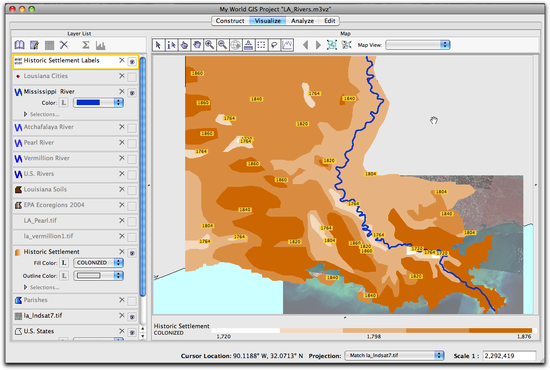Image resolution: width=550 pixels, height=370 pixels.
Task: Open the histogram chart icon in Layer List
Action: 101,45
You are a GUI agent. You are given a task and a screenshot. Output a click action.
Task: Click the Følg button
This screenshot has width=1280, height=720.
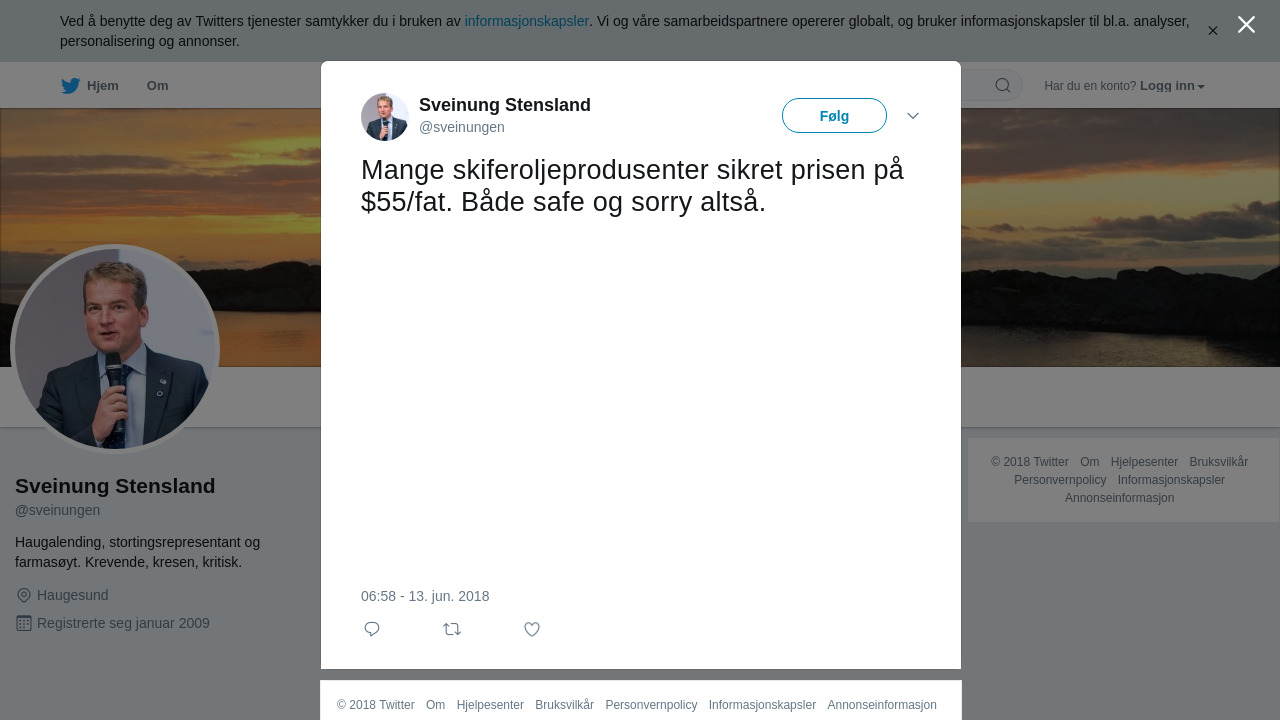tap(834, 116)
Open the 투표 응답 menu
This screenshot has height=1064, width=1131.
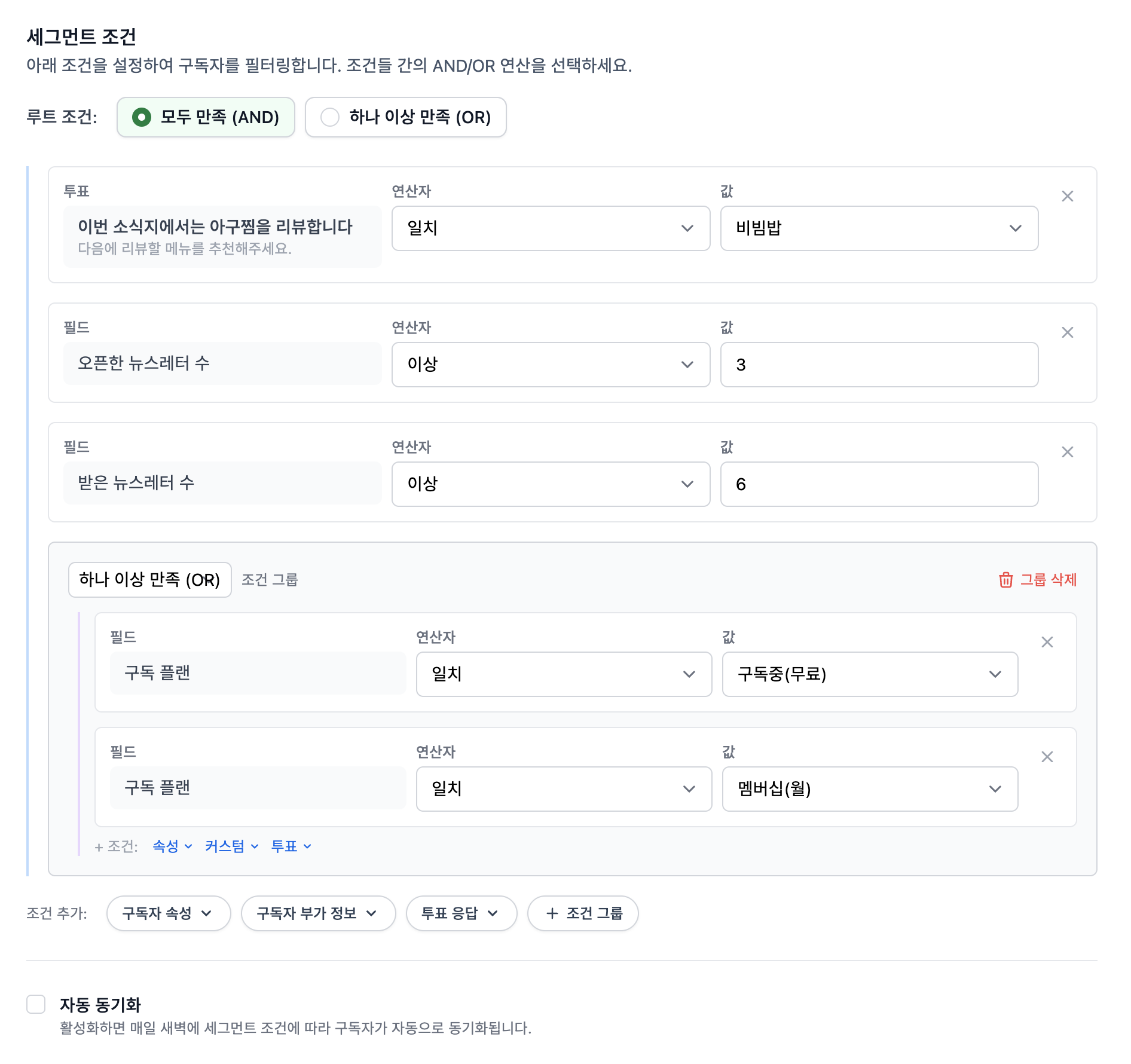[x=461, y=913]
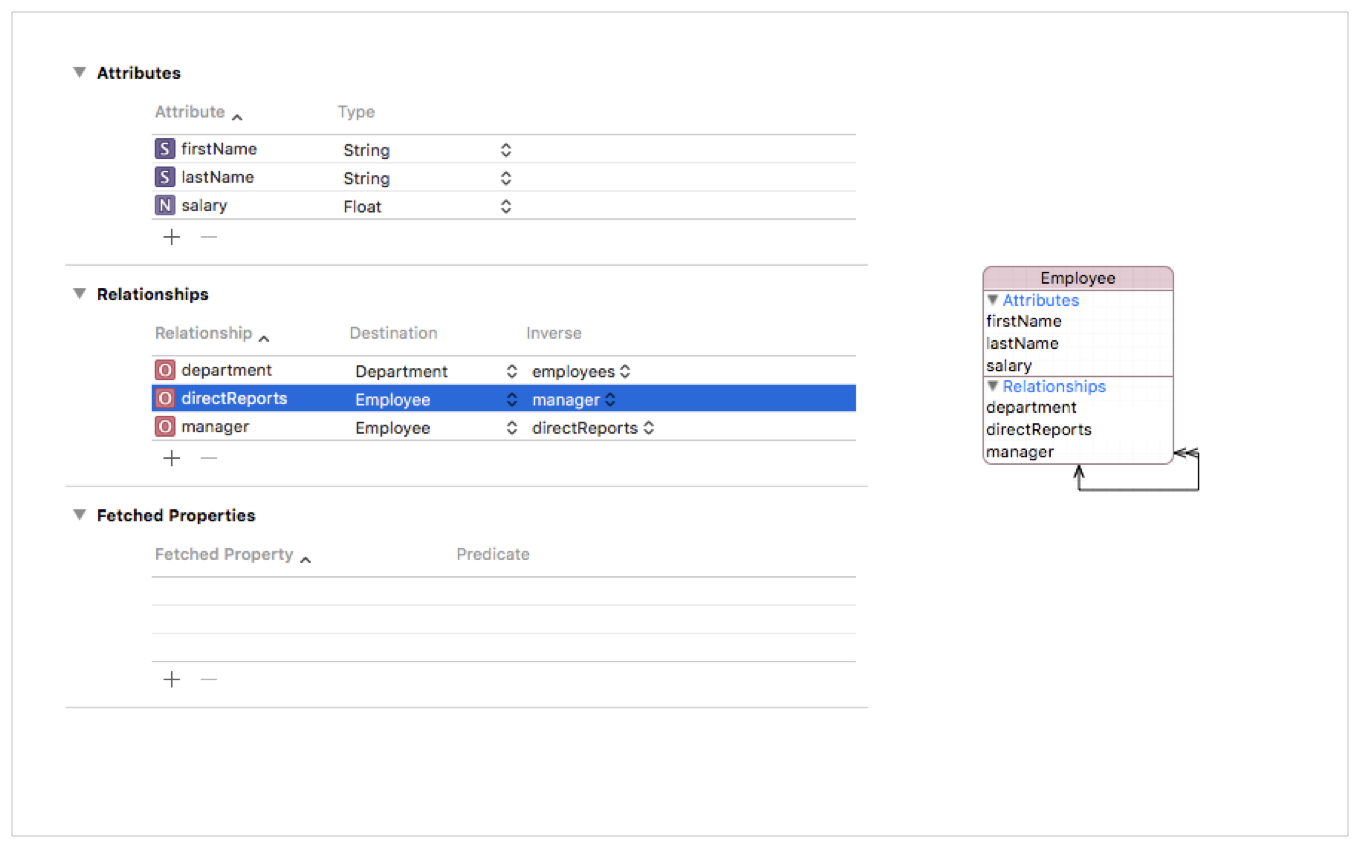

---*---

* What the exercise asks
Each line from the one holding "Open the 투표 응답 menu" through the last line of the records above must be duplicated exactly, and pictures must not be.

* Solution for this problem
Open the 투표 응답 menu
This screenshot has height=1064, width=1131.
[x=461, y=913]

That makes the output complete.